"L'enfant est roi": les profs dénoncent des tensions de plus en plus fortes avec les parents d'élèves

A l'école, les relations entre les enseignants et les parents d'élèves se dégradent. Selon le rapport annuel de la médiatrice de l'Éducation nationale publié ce mercredi, parmi les 23.700 saisines reçues en 2024, les trois-quarts proviennent des familles. L’ensemble des sollicitations sont en hausse de 16% en un an (contre +6% en 2022), notamment à cause des conflits parents-profs qui se multiplient. Un synonyme d’une défiance grandissante envers l’institution.
Parmi ces saisines, 40% des réclamations des familles concernent la vie quotidienne des établissements. En particulier des conflits entre parents et profs et des contestations de notes ou de sanctions.
Des dépôts de plainte contre de mauvaises notes
Catherine enseigne dans un lycée professionnel en région parisienne: "J'ai déjà eu un mail de parents qui estimaient que la punition que j'avais donnée n'avait pas lieu d'être et que l'enfant ne viendrait pas la faire comme l'avaient décidé les parents", raconte-t-elle sur RMC. "En termes de légitimité par rapport à l'enfant, ça pose problème vis à vis de nous".
Et dans le collège d’Isabelle, cette année, une mère mécontente de la notation d’une prof est allée très loin: "Elle a poussé des hurlements à l'administration, tout le monde est sorti voir ce qu'il se passait.
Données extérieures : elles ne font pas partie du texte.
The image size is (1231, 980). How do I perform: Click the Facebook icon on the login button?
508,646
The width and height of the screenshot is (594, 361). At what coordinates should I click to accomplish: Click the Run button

Elle a fini au commissariat à porter plainte contre cette enseignante. La police lui a dit que ça n'avait aucun sens mais a dû prendre sa plainte et l'enseignante a dû se défendre en posant une main courante. Cela n'a plus aucun sens", déplore-t-elle.
Une dégradation des relations qui auraient plusieurs explications: "C'est depuis la réforme du bac alors que maintenant 40% de la note repose sur le contrôle continu", constate ce vendredi sur RMC Story Sabrina, professeur d'éco-gestion dans un lycée de Seine-Saint-Denis. "Et il y a Parcoursup qui est très angoissé pour les élèves et les familles et on tient les profs pour responsable de la réussite de l'élève et son orientation sur Parcoursup", ajoute-t-elle.
Des parents intrusifs qui ne croient que la "parole d'évangile" de leurs enfants
Autre point, des changements de mentalité chez les parents: "On a une nouvelle génération de parents très intrusifs avec des enfants rois dont la parole est d'évangile", constate Sabrina. "Les parents sont très procéduriers, contestent tout,
Les réseaux sociaux ont aussi un rôle: "Il y a un discours ambiant qui n'aide pas les enseignants: ils sont soit disant toujours en grève ou en vacances, les parents se montent le bourrichon les uns les autres sur les réseaux sociaux. Quand un enfant entend ce genre de discours autour de lui, il n'a pas de filtre, pourquoi il nous respecterait?".
Pronote, une "charge mentale" supplémentaire pour les profs
Enfin, le logiciel Pronote, qui permet aux parents de voir les notes et les appréciations directement sur leur téléphone et contacter l'enseignant par mail, a changé les relations avec les profs: "Avant, un parent devait appeler l'établissement, passer par le CPE et le secrétariat. Aujourd'hui, l'élève a une mauvaise note, le parent vous envoie un mail assassin et demande à revoir la note. C'est bien cette fluidité avec les parents mais ça nous fait une charge mentale en plus", déplore Sabrina.
D’après le rapport de la médiatrice, ce genre de contestations concerne surtout les collèges et les lycées. Mais depuis quelques années, les sollicitations des parents d’élèves en primaire sont de plus en plus nombreuses. Dans le détail, les réclamations Hausse de 50% en 5 ans. 49% viennent du 2ème degré public, 23% de l'enseignement supérieur public, 17% du 1er degré public et 12% d'établissements privés.